そこから地下鉄で動物園前。西成のビジネスホテル『中央』に投宿。ここはマイミクのデバンカー♪さんに教わった宿で、一泊なんと2500円という安さだが、ここらあたりでは1000円とか700円とかいう値段の宿泊所もあり、高級ホテルのうちに属する。昔は季節労務者のための宿だったが最近の不景気でそういう人々が減り、営業方針をバックパッカー向けに、と転換したらしい。なるほど、ロビーに据え付けてあるパソコンでルーカス・ハース(『マーズ・アタック!』)似の白人青年がネットをのぞいていた。

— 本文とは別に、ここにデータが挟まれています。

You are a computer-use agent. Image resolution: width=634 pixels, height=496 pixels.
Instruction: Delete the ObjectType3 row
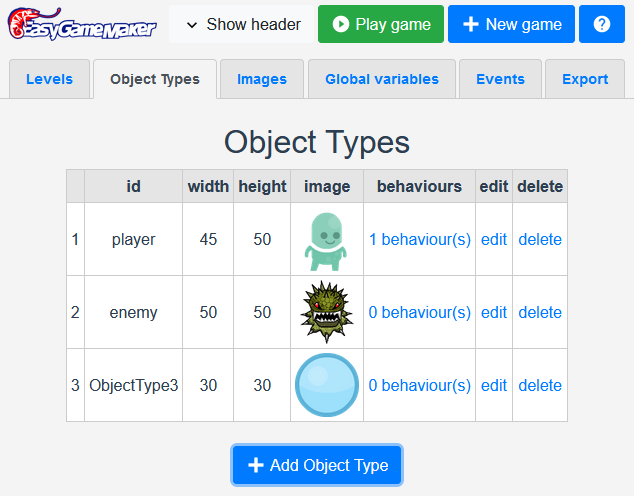[x=540, y=386]
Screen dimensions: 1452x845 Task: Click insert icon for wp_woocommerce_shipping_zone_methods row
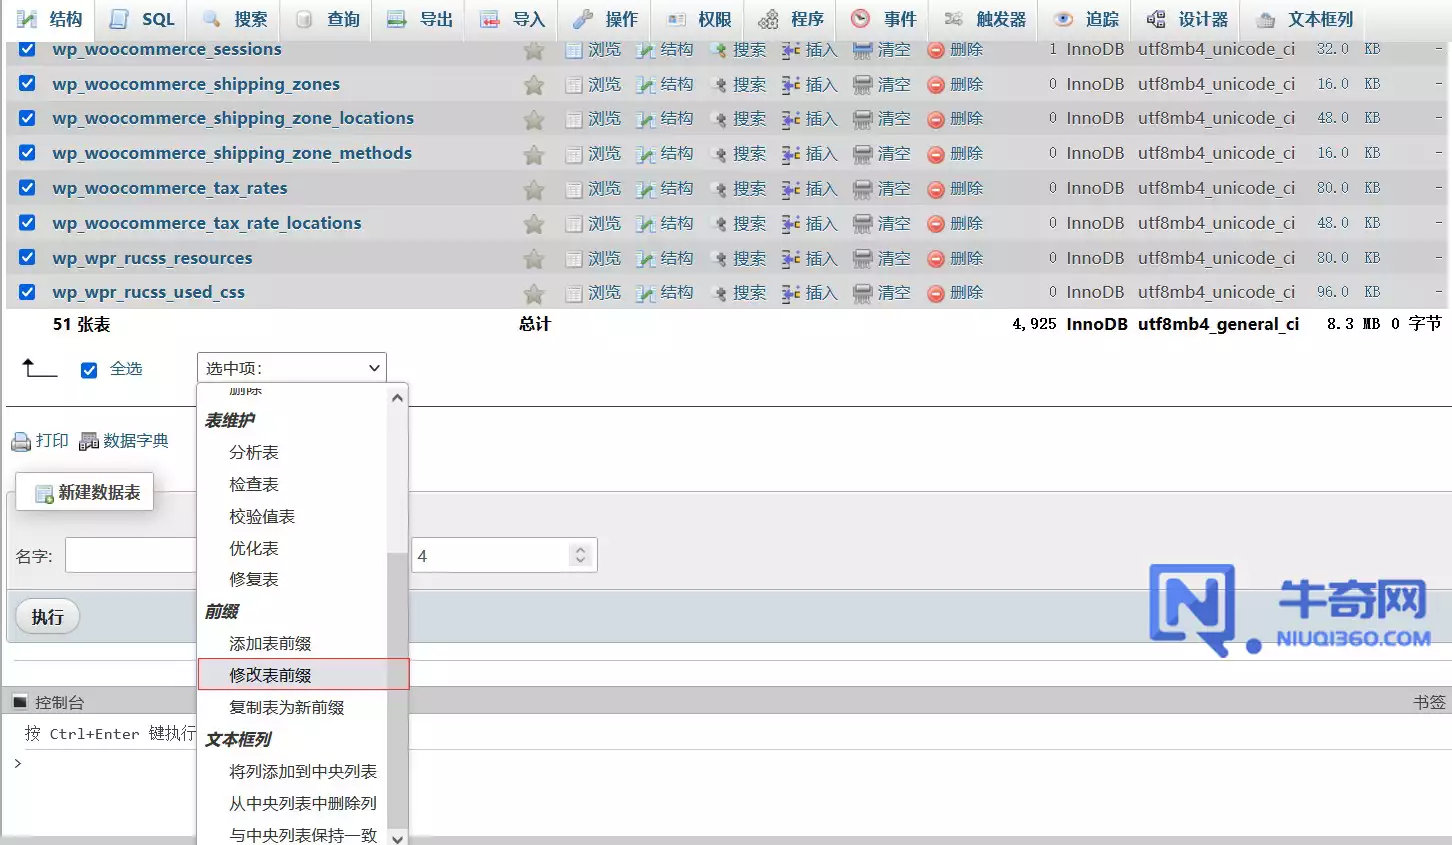[x=791, y=154]
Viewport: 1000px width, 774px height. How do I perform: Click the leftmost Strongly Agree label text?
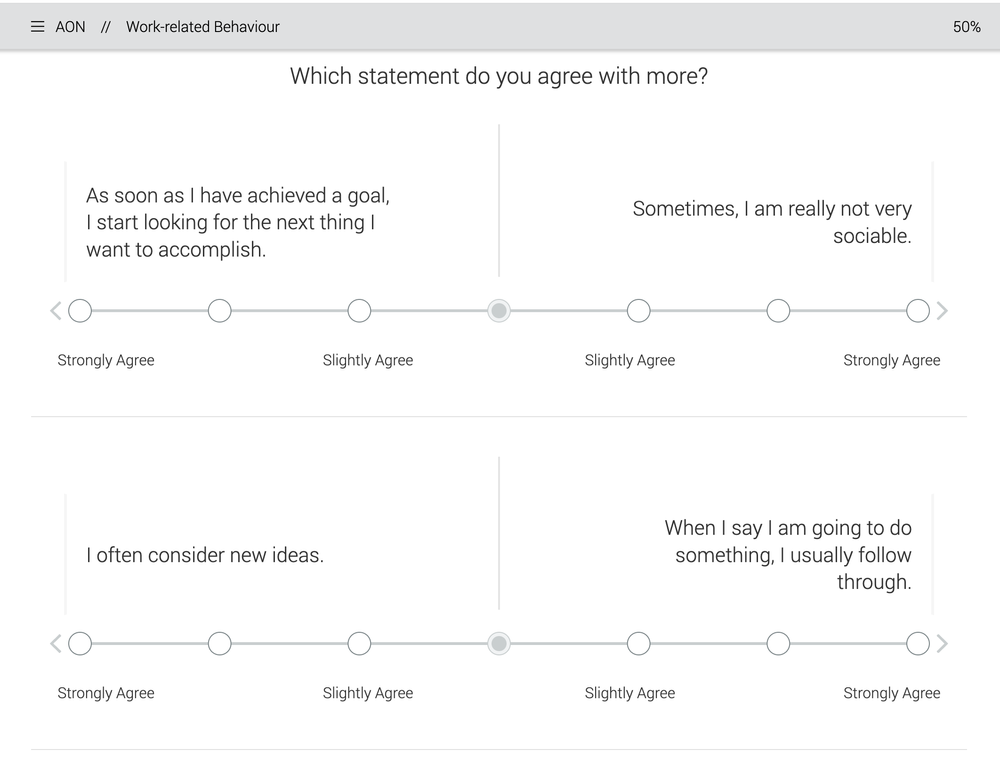[x=105, y=360]
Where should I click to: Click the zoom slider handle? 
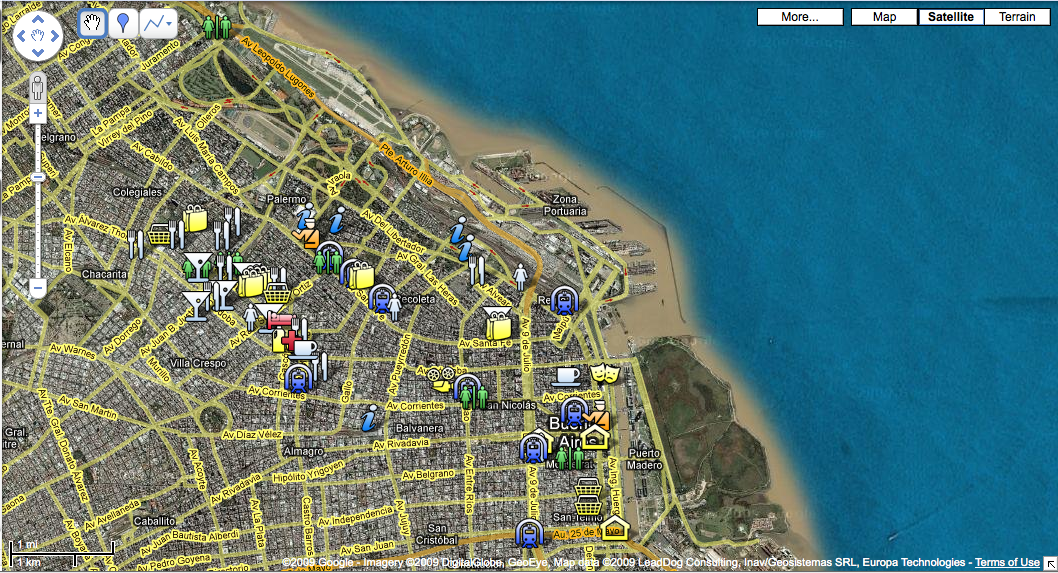[x=38, y=177]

7階705号室。洋室・和室とあるようだが私の部屋は和室で、たたんであるせんべい布団を敷いて座布団代わりに。部屋はショボくて古いが、インターネットのLANは使い放題。さっそくつないで、近隣のことを調べる。オノ(今日は東京に帰ってディズニーランドに友人と行っている)からのメールで、月曜撮りの『ワナゴナ』のラジオドラマ台本を早く、といってきたので、そこで書いてメール。こういうところからでも原稿が送れるってのは凄い時代だ。

風呂・トイレは共同。トイレはともかく、風呂はさすがに外人バックパッカーと一緒はイヤなので、桜川の朝風呂温泉にでも行こうかと思う。銭湯は大阪では心斎橋の清水湯がいきつけなのだが、ここは日曜(明日)は休みなのであった。と、思ったらすぐ裏手がスパワールドなので行ってみるか。料金が宿泊料より高いのが困るが。

夕方4時半に出る。宿の隣が大阪救霊会館で、“キリスト看板”がところせましと張られている。なかなかの迫力である。次々に、ホームレス風の(しかしいわゆるホームレスよりは小奇麗)人が入っていくが、炊き出しでもやっているのか。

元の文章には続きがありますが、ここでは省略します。